I don't get it. What's the point of the sliding window?

You can only represent 16 nucleotides in 4-bytes (32-bits) @ 2 bits per nucleotide.

Why would you expand the data in this manner when memory and memory bandwidth are the primary limitation in modern hardware?

Could this just be done on disk?

For example, in Linux:
> sort file1
> sort file2
> diff file1 file2

@Disch
I wouldn't know how to do that. I've only been programing in C for about a year.

@helios
Its biologically relevant. Any portion of two sequences could be the same. (e.g. the last 25 of one sequence could be the same as the first 25 of another, etc). I would like to know this as its likely that they were both sequenced from the same microbial genome. I wouldn't be able to tell this if I compared the reads as one 51 nucleotide long sequence.

@PanGalactic
You are right. My ulongs are actually 8 bytes long (I'm using a 64 bit system). So I'm really using 40*8=320 Bytes per sequence.

@moorecm
Would that be faster or slower than doing it in memory?

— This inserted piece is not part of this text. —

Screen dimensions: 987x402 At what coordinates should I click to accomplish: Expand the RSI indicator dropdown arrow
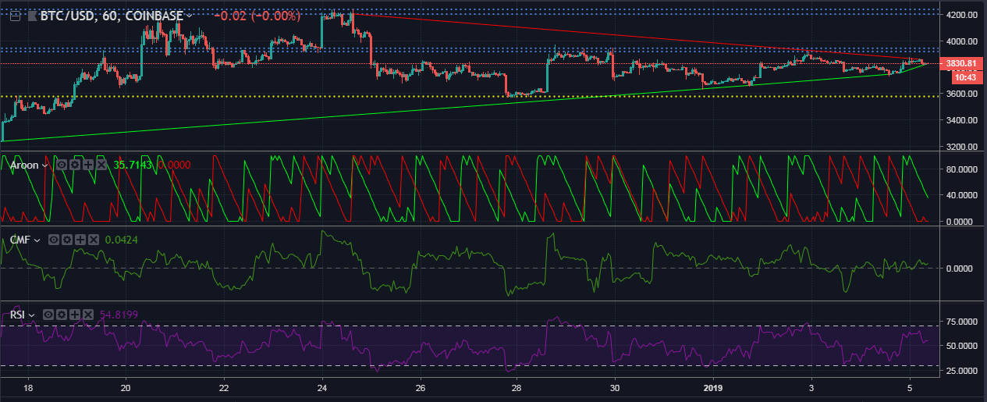(32, 315)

Looking at the STL sort() function, I found that it takes iterators. Looks like I'll have to try a vector<ulong> after all.

Well, you have to make some compromises if you don't want to buy 30 GiB of RAM. What's the problem with using a short array for a sequence and then comparing it to another in every possible way? Sure, it'll take longer, but it's a trade-off.

Well I didn't have to buy 30 GB of RAM. It took about 9 GB to hold 1 billion 8-byte integers, and it was able to sort it in 2 minutes and 7 seconds. Does that sound about right? I head'ed and tail'ed the file two which I wrote the vector to and it looked like they were all sorted. This surprised me, I thought it would have taken a lot longer! Preforming the intersection is now trivial.

Anyway my initial question was answered a while ago so thanks everyone!